Plum Orchard is the more famous site of the Carnegies. Plum Orchard is an 1898 Georgian Revival mansion building by Lucy Carnegie for her son, George and his wife, Margaret Thaw. This mansion was donated to the National Park Foundation by the Carnegie family in 1971. The contribution of Plum Orchard helped achieve congressional approval for establishing Cumberland Island National Seashore. Tours to the Plum Orchard Mansion are conducted daily as part of the Lands and Legacies Tours.
On the northernmost part of the island, there is a small church called the First African Baptist Church. In the 1890s the site was established for African American workers. There was no more slavery, but many of the African Americans stayed behind and continued to work as free people for the Carnegies and other families. Most recently, the church was the site of the September 1996 wedding of John F. Kennedy, Jr. and Carolyn Bessette.
This is the most popular site for campers on the island. It is a short distance from the docks and there are carts you can rent to take your belongings there, so it is basically car camping. People get very comfortable there with large tents and tarps, grills, coolers full of delicious food, and whatever luxuries they want. There are bathrooms and cold showers there as well as potable water. The beach is right next to it and is a great place for a sunrise.

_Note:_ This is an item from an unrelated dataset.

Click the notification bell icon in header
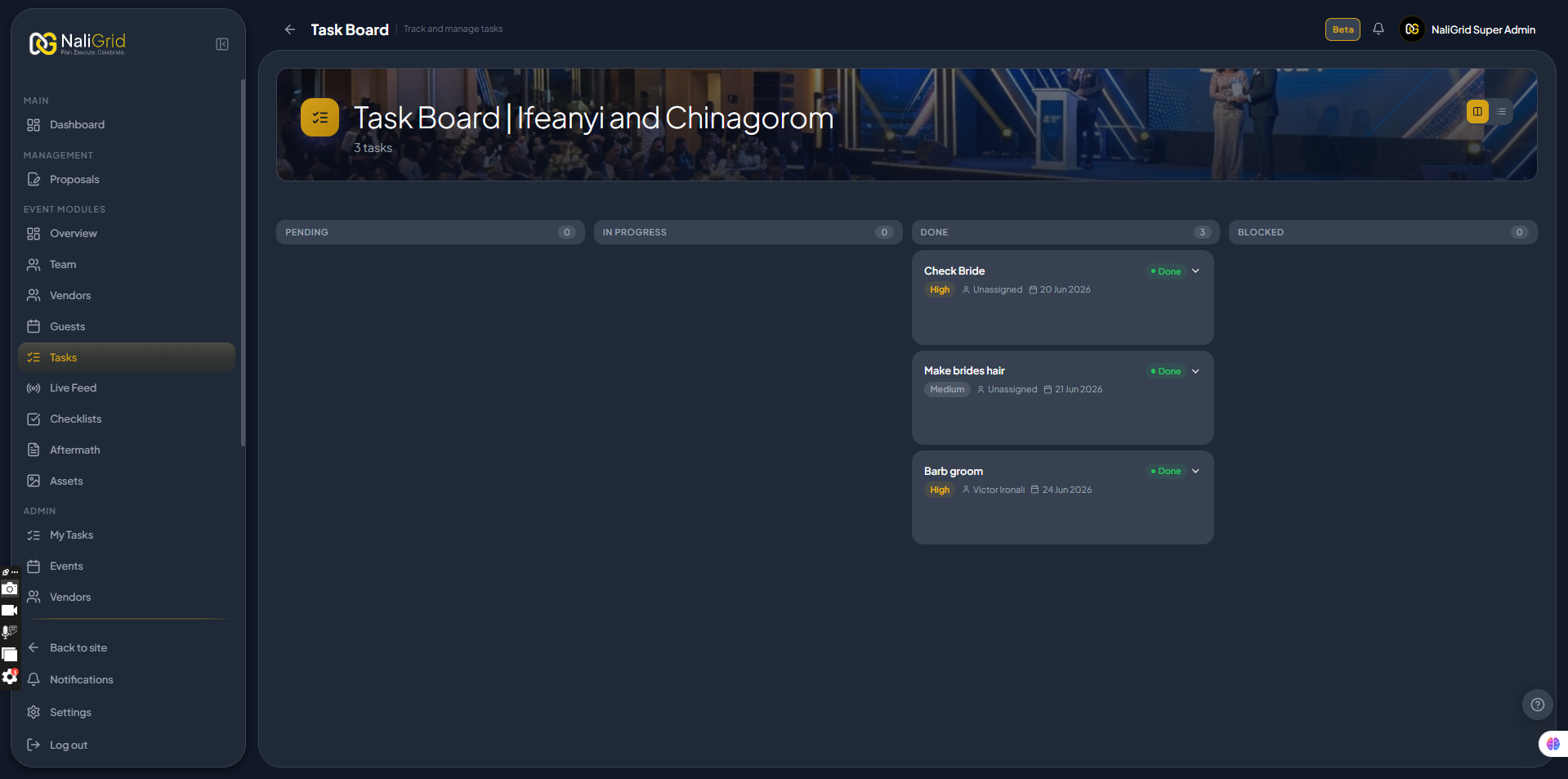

Our group definitely took some luxury items, mostly good food, but we are all hikers and campers so we carried smaller tents, fewer clothes, and I don’t think any of us took a shower. The tent I carried was the Big Agnes Fly Creek. It is a great tent ranging from one person, to three person sizes and is comfortable. I kept all my belongings in there with me and was able to backpack with it for a night. Hanging around the fire at night was a popular pastime. These Helinox chairs were comfortable and the perfect height to sit around and talk. Sea Camp is great for those who don’t want to get too dirty. It makes it easy for anyone to enjoy the Island.
There are many hiking trails on the island. The island is more narrow at the south end and widens as you go further to the top. It’s about 17 miles if you walk from Dungeness up to the Settlement. There are many small connecting trails you can take to get from one end to the other. The dirt road is the most direct, but not as fun as you might run into vehicles and bikes. The parallel trail is a popular one as many people like to also camp at Stafford beach, just 3.5 miles from Sea Camp. I hiked through a series of trails up to Brickhill Bluff campsite. It was a beautiful site on the West side of the island right on the water. Hiking 11 miles to this spot led me through a beautiful Palmetto and Live Oak forest. At times I came across various ponds and marshes in the middle of the island. Wildlife was everywhere. Armadillos are the most abundant, but I also saw deer, horses, hogs, and squirrels. Even though it is December, it was still fairly warm and buggy down there! The mosquitos were out and I was glad to have some lightweight long underwear to keep them from biting. Since I was walking on sand a good bit, having camp shoes at night was a must to let my feet breathe after getting sandy and sweat. These Xero camp shoes are super lightweight and comfortable. I was a little sore after hiking 23 miles, but I was happy to see more of the Island.
The day after I returned from the Island, a subdivision was approved to be built on the island. There are still several private residences there and they are free to divide 88 acres of property to build more homes for their families. In 1972 when the island was given to the National Park Service, the families that lived there were able to negotiate to keep their properties and continue to pass it down to their families. The land, which stretches from the marshlands to the beach, currently carries a “conservation preservation” zoning. The families are trying to get the county to waive the zone so they can build. Even though more than 5,000 citizens and other Environmental groups signed a petition to prevent this from happening. There is still a chance to stop the development. Organizations and individuals have a 30-day window to appeal the planning board’s decision. Once that appeal is filed, the matter will go before the Camden County Commissioners. Help out and sign this petition to stop the development on the Island!